Output the data as a Markdown table with the columns Row and Entry, starting at the line that contains "This screenshot has width=1080, height=617." and continuing through the end of the data. Number each row and leave out blank lines.

Data entries
* BEGIN *

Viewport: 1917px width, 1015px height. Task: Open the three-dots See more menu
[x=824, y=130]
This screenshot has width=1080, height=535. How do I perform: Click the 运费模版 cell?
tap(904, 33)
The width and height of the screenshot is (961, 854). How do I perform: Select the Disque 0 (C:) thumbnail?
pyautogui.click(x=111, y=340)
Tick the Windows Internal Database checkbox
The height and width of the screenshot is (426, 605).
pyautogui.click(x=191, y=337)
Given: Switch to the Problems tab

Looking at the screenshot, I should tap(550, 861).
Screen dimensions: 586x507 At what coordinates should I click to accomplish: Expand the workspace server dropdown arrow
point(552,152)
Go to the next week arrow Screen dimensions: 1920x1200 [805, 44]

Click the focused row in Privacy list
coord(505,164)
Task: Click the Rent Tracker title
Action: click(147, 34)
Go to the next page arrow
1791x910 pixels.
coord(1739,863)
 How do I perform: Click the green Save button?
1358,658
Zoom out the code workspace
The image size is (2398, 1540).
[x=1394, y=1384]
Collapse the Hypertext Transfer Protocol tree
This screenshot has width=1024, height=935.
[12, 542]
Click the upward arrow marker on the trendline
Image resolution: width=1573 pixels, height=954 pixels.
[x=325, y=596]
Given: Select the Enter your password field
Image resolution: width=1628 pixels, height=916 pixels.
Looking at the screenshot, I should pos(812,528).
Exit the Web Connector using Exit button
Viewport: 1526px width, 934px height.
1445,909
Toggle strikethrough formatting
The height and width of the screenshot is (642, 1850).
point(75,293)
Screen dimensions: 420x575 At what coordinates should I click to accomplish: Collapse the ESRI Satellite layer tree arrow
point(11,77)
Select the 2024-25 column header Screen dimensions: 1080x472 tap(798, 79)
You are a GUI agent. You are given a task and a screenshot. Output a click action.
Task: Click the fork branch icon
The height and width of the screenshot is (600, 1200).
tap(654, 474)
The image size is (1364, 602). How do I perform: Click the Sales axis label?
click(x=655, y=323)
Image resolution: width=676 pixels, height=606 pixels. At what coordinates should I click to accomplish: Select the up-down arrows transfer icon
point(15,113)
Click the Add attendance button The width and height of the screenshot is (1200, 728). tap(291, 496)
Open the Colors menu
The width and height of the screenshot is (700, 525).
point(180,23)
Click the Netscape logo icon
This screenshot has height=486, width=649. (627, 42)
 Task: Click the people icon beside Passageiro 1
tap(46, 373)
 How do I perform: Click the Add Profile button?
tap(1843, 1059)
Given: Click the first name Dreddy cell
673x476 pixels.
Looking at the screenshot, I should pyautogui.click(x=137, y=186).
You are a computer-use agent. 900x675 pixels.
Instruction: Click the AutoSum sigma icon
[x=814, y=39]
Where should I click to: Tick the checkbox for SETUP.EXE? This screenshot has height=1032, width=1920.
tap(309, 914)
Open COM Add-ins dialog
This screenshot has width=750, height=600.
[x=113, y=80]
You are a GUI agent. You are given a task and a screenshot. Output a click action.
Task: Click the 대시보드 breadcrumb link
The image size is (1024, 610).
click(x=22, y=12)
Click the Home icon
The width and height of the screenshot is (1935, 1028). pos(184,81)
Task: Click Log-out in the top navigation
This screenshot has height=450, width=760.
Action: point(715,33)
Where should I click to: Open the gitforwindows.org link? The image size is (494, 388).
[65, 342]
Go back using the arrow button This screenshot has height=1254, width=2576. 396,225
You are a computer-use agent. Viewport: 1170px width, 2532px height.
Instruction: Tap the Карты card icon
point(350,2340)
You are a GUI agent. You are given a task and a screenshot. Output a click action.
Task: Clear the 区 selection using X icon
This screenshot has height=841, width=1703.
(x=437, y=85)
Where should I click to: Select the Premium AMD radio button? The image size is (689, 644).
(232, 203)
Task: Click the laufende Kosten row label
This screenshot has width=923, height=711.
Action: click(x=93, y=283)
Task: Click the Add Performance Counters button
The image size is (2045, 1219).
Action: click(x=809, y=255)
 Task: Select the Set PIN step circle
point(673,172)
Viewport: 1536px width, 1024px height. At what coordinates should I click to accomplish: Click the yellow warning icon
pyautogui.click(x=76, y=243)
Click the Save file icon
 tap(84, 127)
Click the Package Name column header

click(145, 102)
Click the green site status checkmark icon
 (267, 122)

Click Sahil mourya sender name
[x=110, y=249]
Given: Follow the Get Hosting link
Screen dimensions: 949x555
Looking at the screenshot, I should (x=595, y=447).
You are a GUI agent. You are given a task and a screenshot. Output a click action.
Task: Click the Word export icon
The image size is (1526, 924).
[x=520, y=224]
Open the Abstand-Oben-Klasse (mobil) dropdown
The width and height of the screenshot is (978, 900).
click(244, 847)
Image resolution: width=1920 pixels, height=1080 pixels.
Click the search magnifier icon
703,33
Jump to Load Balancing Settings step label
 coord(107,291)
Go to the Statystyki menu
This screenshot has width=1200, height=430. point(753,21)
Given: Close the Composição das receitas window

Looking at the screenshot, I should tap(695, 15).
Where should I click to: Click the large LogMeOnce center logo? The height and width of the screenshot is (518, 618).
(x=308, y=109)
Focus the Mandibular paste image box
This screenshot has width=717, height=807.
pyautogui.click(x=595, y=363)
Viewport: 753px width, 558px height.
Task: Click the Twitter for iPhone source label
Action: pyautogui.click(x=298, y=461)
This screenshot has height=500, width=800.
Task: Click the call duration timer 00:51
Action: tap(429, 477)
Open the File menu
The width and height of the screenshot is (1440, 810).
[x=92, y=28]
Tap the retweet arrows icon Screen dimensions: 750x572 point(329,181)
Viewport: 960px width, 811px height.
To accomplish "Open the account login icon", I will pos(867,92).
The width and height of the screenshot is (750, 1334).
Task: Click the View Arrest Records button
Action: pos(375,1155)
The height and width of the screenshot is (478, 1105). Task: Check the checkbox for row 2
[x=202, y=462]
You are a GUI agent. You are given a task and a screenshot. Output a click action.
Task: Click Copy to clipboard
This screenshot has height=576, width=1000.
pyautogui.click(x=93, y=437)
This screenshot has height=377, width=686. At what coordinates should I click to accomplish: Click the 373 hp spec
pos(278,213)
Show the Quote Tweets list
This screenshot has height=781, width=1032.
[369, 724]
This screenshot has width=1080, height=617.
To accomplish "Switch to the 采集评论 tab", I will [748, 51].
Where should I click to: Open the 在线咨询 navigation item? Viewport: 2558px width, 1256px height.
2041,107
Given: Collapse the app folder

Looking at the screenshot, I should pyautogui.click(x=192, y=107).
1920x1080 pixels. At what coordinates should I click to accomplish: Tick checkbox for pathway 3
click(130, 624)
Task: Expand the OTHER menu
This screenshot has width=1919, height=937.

* END *

[Solved exercise]:
| Row | Entry |
|---|---|
| 1 | This screenshot has width=1080, height=617. |
| 2 | To accomplish "Switch to the 采集评论 tab", I will [748, 51]. |
| 3 | Where should I click to: Open the 在线咨询 navigation item? Viewport: 2558px width, 1256px height. |
| 4 | 2041,107 |
| 5 | Given: Collapse the app folder |
| 6 | Looking at the screenshot, I should pyautogui.click(x=192, y=107). |
| 7 | 1920x1080 pixels. At what coordinates should I click to accomplish: Tick checkbox for pathway 3 |
| 8 | click(130, 624) |
| 9 | Task: Expand the OTHER menu |
| 10 | This screenshot has width=1919, height=937. |